They shared tag set and features. The selection of a tag set is an important
task, since it influences the accuracy of the learned models and the usability
of the model. If there are fewer numbers of categories, the accuracy will
generally improve, but less structure will be introduced and less ambiguity will
be reduced.
For a tag set, the following classes were selected:
- N.FN.(M/F): male/female first name; e.g., “Gustav/
Josephine”
- N.LNlast name, e.g., “Philippovich”
- N.LN.PREFlast name prefix, e.g. “de,”
“von”
- N.TITLE: person title, e.g., “pl.” (noble),
“dr.”
- N.QUAL: surname qualification, e.g., “ml”
(junior)
- N.SALUTperson salutation, e.g., “herr”
(mister)
- GEO:geographic/location term, e.g., “Zagreb,”
“Ilica”
- OTHER, terms not in the above list, like notes, comments,
etc.
All tags, except OTHER, had standard –B and –I suffixes, for denoting
multi-token tags.
The features for both models included token, n-grams, packed word forms
(lower/upper-case combination sequence, packed to three characters), and a
dictionary entry from an available international name dictionary, including
estimation of monogram frequency.
The CRF model was trained in the standard way, using the CRFsuite [
Okazaki 2007].
Rule based-system
The rule-based model was implemented in the Potassco ASP system [
Leuschel and Schrijvers 2014.].
Head of the rules were in the following form:
tag(I,P,[tag],[weight], [level]) where
I is id of record,
P is
position of token in name expression,
[tag] is one of the tags from
the tag set,
[weight] is an estimation of certainty of the rule,
and
[level] represents generality of the rule, as explained below.

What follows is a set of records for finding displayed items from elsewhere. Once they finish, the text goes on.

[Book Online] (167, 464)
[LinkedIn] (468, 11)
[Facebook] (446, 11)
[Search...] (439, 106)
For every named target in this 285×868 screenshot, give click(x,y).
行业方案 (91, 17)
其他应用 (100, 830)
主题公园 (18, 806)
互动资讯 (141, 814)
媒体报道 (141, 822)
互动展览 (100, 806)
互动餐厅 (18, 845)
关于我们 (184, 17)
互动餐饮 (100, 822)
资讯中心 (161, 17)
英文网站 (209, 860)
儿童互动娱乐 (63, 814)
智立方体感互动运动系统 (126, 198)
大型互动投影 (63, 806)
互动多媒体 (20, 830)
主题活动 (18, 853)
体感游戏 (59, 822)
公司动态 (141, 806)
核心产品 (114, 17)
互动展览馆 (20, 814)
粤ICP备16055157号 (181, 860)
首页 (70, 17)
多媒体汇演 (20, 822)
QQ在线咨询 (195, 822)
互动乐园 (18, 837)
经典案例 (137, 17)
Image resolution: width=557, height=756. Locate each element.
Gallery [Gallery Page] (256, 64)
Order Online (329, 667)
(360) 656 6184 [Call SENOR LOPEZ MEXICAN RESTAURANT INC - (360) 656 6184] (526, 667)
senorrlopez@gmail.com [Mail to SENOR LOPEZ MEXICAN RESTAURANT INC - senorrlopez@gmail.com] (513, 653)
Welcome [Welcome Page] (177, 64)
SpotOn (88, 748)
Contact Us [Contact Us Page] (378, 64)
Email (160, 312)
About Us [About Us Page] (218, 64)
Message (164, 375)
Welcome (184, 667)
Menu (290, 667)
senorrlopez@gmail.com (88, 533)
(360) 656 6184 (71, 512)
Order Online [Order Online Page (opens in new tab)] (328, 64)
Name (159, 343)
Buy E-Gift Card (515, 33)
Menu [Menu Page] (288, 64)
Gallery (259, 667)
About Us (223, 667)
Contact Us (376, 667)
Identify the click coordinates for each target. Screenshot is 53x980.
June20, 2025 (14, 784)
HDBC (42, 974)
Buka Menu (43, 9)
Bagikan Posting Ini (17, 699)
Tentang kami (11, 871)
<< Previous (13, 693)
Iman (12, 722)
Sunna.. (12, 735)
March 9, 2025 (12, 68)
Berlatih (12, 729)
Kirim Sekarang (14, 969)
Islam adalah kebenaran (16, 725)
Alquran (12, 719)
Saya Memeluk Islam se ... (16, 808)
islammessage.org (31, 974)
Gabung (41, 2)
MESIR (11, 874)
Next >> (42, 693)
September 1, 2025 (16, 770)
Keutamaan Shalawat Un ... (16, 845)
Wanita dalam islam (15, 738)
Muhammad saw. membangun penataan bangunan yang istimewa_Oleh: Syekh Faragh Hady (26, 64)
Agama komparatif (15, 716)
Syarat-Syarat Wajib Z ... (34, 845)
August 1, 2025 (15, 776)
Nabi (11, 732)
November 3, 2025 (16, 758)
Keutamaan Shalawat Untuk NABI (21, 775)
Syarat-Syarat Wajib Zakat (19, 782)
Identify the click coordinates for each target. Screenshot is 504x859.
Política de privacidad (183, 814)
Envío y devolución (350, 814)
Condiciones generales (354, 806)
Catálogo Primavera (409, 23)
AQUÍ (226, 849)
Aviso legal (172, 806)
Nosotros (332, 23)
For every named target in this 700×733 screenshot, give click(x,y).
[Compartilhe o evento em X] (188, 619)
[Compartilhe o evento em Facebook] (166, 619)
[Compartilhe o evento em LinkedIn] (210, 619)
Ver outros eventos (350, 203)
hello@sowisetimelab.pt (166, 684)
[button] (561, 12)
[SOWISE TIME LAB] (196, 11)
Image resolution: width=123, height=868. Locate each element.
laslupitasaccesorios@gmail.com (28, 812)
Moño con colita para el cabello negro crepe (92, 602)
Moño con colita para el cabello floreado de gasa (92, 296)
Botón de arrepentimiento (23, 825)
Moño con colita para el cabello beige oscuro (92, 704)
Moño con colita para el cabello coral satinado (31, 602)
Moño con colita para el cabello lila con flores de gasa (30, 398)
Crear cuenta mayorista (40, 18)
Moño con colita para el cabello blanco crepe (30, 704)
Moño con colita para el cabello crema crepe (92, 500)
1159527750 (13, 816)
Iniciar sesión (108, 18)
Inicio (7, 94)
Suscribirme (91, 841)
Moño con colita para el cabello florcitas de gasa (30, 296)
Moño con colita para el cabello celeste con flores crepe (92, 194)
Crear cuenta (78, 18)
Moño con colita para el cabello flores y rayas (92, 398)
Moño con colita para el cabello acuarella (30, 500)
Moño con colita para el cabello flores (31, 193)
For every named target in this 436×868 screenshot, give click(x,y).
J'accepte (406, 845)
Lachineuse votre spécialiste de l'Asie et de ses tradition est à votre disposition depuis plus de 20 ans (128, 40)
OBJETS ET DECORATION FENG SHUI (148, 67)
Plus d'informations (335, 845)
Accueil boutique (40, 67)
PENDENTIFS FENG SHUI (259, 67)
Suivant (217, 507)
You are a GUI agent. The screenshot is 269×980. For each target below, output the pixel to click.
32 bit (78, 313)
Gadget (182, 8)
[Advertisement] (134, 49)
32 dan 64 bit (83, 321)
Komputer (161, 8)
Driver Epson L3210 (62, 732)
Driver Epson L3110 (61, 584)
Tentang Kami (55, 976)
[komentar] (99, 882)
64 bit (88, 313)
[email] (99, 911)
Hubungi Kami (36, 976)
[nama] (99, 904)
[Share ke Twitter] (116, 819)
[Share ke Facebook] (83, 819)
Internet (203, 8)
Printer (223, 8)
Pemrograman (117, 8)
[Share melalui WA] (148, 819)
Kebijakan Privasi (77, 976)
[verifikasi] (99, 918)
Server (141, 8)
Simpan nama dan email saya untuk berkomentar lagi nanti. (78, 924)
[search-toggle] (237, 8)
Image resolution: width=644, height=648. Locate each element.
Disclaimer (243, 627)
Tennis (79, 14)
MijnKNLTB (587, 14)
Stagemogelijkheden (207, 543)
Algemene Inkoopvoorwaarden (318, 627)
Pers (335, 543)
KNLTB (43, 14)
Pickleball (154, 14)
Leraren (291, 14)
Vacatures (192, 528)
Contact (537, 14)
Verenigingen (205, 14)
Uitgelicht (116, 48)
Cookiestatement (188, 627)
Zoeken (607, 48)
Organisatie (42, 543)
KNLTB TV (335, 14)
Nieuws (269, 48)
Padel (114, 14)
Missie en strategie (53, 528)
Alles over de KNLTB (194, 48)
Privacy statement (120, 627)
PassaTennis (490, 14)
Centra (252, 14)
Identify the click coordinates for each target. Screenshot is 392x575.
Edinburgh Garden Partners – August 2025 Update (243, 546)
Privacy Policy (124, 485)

Rule body is a set of (possible negated) features. An example of this rule is:
tag(I,P,n_title_b,70,1) :- lexc(I,P,n_title_b,_,_),
wordform(I,P,"LlLlLl"), wordform(I,P-1,"LuLlLl"), lexc2(I,P-1,n_fn,_,1),
lexc2(I,P+1,n_ln,_,1), not specExists(I,P,1).
It defines that token
at position
P is a title if it has a dictionary entry for title at
any frequency, it is lowercase (“LlLlLl” wordform), token before it is
capitalized and the most frequently used first name, and the token after is the
most frequently used last name according to the dictionary.
The last atom in the rule (specExists) used the non-monotonic nature
of stable model semantics, stating that the rule is satisfied only if there is
no other rule for the same token that is more specific. The most general
(default) rules were on level 1, more specific on level 2, etc.
Some of the initial rules were hand-coded, but the majority of them were learned
from the initial training dataset. Although much research has been performed on
rule induction [
Muggleton 2015], there is no suitable rule
learning system available for ASP; as such, a rudimentary one was developed,
inspired by Inductive logic programming algorithms.
Learning rules
The pseudo code for the preliminary rule induction system was as follows.
Generate all features of examples in the training set
Generalize features [replace constants with variables, relativize positions]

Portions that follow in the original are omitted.